I gathered up the soggy and revolting remnants, still feeling the thorns scratch their way up my throat as I threw them into the trash.

ashamed, ashamed, ashamed. with tears burning behind my eyelids and prickling roots curling their way around my windpipe.

the disease lasted two years. it lasted far too long.

but he felt like sunshine and summer and everything good, so I swallowed the blood and hoped it didn't stain my smile.


three months after I turned fifteen, the sickness came again.

to be accurate, it never left. only that the petals bled from red to blue and a new boy with crooked glasses and a quicksilver smile took up a permanent occupancy in my mind.

sapphire, azure, cornflower, turquoise. he'd laugh and tease me – told me that I ought to give up the ghost to the lucky bastard before I choked on all those pretty little petals.

I'd only smile. pause. consider. I thought that maybe one day my stomach would stop churning with the remains of dead flowers, or that maybe he had petals of his own, and that they were the color of my hair under the sunlight.

I was wrong.

nine months after I saw him kissing another girl, the doctors took seven hours to untangle the roots wound around the knobs of my spine.


after that, I'd still have my run-ins with the flower sickness from time-to-time, though it never lasted too long or produced as grave a result.

(you need to be more careful, my doctor said, a knowing, thoughtful look in her eye. your body can't handle the amount of love you have left to give.)

time passed. wounds healed. walls were built. and then college began, where I was certain I would not make the same mistake.

but I could not say the same for the boy who'd stare at the back of my head during class, the one who wanted me to call him mine.


"it's been two weeks now," he tells me. I stare at the fistful of petals crumpled inside his palm.

"we met two weeks ago," I say dryly. cruel, but necessary. a sudden, irrational spike of fear needles its way into the back of my brain.

he smiles shyly, and somehow the gesture seems both bold and foolish. "I know."

I exhale sharply, turning my attention to the mutilated flowers. the blooms are ink-black and shot through with gold veins, with the occasional amber-yellow petals tucked between the rest.

my heart hardens. "if you know what's good for you, you'll get rid of it."

that knowing smile again, and something in it makes me falter. "something tells me that I'm not going to want to."


his hand in my hair. his lips on my neck.

I love you, he whispers again and again, breathless in his devotion. his mouth leaves traces of pollen and honey on the curve of my shoulder.

my eyes flutter shut and I sink into the moment, his hand dipping between my thighs. I can't bear to tell him the same.


the both of us tiptoe around it like it's a maze of brambles.

he wants to know why the flower sickness has stopped. I don't want to give him an answer.

(you shouldn't be afraid, my friend tells me, all kind eyes and gentle hands. if it's something you want, you should hold on to it. give it a try.)

I sigh. squeeze my eyelids so tightly together that it hurts. think of past hurts and past loves and phantom scars lining the walls of my throat.

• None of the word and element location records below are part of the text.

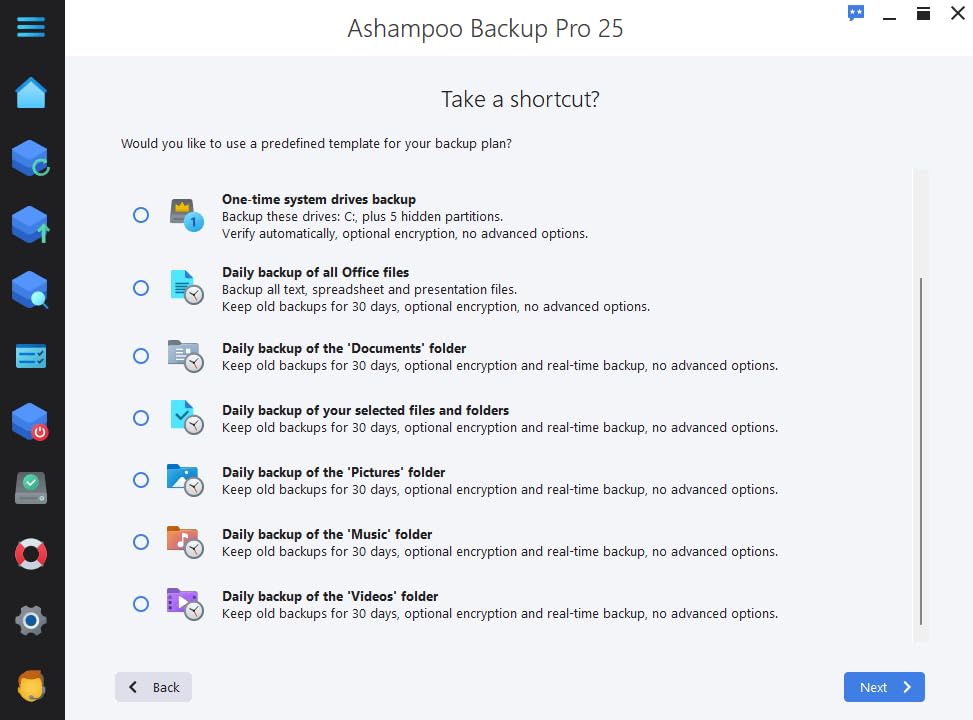This screenshot has width=973, height=720.
Task: Open the settings gear in sidebar
Action: click(x=31, y=620)
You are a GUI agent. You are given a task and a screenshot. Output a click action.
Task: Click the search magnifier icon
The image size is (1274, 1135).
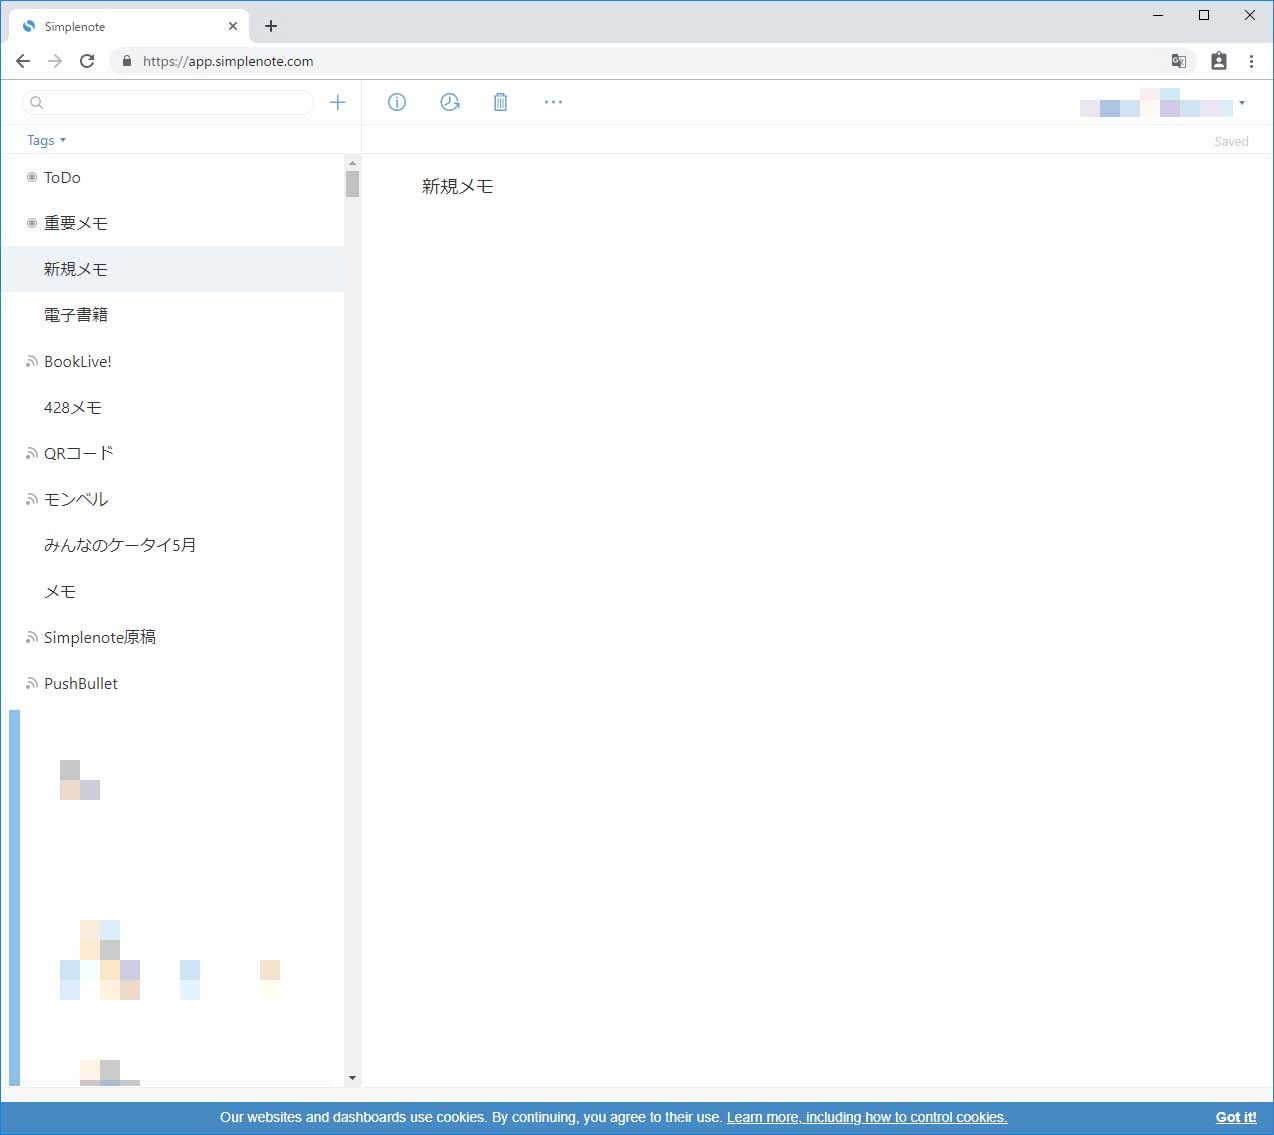pyautogui.click(x=35, y=102)
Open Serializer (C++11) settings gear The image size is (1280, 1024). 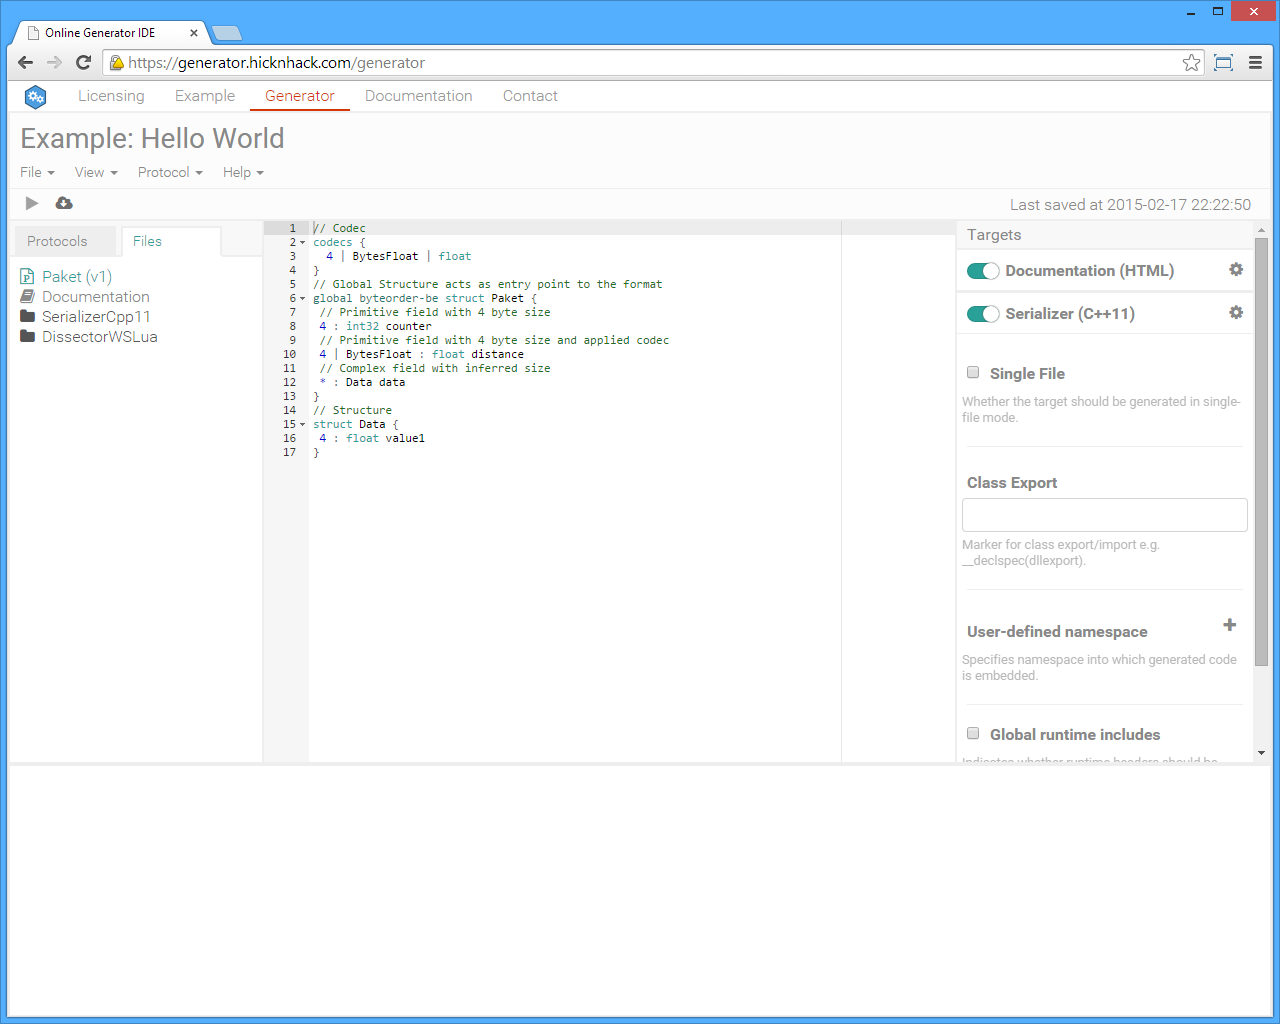pos(1236,313)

and then I pick up the phone. punch in numbers I already know by heart. hear the dial tone tolling like a death bell.

"hello?" his voice sounds tinny and small over a distance of a hundred kilometers and a tangle of coiled wires, but it still does things to me, still makes me feel warm on the inside.

I breathe in. gather my thoughts. we need to talk rolls off my tongue.

and then I tell him what he's already known all along.


I love you, he says to me.

say it again, I murmur against his throat.

so he pulls me down on top of him, his hands in my hair, and does exactly that.